** Records supplied follows **

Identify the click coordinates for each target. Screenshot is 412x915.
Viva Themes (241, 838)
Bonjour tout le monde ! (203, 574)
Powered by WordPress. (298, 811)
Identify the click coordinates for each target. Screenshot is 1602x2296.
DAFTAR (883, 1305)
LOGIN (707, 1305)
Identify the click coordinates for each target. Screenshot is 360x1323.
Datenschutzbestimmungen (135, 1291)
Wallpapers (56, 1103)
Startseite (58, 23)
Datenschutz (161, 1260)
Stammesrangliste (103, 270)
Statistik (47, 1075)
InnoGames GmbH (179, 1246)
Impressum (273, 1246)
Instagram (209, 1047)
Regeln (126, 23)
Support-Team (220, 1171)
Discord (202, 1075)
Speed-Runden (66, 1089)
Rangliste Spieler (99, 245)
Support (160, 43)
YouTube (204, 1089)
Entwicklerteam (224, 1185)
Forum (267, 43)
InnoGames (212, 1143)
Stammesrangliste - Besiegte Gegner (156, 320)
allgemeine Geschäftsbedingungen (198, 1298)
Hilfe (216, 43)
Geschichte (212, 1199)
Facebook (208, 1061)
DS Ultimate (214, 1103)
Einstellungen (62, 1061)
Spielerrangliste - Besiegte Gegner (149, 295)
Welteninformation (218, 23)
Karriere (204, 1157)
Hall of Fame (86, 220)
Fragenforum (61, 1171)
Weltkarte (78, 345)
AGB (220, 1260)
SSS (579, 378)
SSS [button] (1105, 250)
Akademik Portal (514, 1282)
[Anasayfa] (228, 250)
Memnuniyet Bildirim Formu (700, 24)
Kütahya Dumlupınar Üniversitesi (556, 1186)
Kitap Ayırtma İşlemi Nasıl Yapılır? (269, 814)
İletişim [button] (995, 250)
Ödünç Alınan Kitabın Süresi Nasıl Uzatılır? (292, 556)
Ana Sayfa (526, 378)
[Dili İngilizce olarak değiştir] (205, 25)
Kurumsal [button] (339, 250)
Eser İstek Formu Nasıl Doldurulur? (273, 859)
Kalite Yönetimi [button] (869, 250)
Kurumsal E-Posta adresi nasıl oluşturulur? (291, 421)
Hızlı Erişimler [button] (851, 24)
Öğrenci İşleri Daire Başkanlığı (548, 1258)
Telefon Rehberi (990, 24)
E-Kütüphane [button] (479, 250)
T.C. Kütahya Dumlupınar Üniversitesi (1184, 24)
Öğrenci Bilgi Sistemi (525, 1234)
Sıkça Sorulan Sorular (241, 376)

** End of Records supplied **

Your answer should consist only of the lines from the one with "Entwicklerteam (224, 1185)" through the last line of the entries above, retyped exactly.

Entwicklerteam (224, 1185)
Forum (267, 43)
InnoGames (212, 1143)
Stammesrangliste - Besiegte Gegner (156, 320)
allgemeine Geschäftsbedingungen (198, 1298)
Hilfe (216, 43)
Geschichte (212, 1199)
Facebook (208, 1061)
DS Ultimate (214, 1103)
Einstellungen (62, 1061)
Spielerrangliste - Besiegte Gegner (149, 295)
Welteninformation (218, 23)
Karriere (204, 1157)
Hall of Fame (86, 220)
Fragenforum (61, 1171)
Weltkarte (78, 345)
AGB (220, 1260)
SSS (579, 378)
SSS [button] (1105, 250)
Akademik Portal (514, 1282)
[Anasayfa] (228, 250)
Memnuniyet Bildirim Formu (700, 24)
Kütahya Dumlupınar Üniversitesi (556, 1186)
Kitap Ayırtma İşlemi Nasıl Yapılır? (269, 814)
İletişim [button] (995, 250)
Ödünç Alınan Kitabın Süresi Nasıl Uzatılır? (292, 556)
Ana Sayfa (526, 378)
[Dili İngilizce olarak değiştir] (205, 25)
Kurumsal [button] (339, 250)
Eser İstek Formu Nasıl Doldurulur? (273, 859)
Kalite Yönetimi [button] (869, 250)
Kurumsal E-Posta adresi nasıl oluşturulur? (291, 421)
Hızlı Erişimler [button] (851, 24)
Öğrenci İşleri Daire Başkanlığı (548, 1258)
Telefon Rehberi (990, 24)
E-Kütüphane [button] (479, 250)
T.C. Kütahya Dumlupınar Üniversitesi (1184, 24)
Öğrenci Bilgi Sistemi (525, 1234)
Sıkça Sorulan Sorular (241, 376)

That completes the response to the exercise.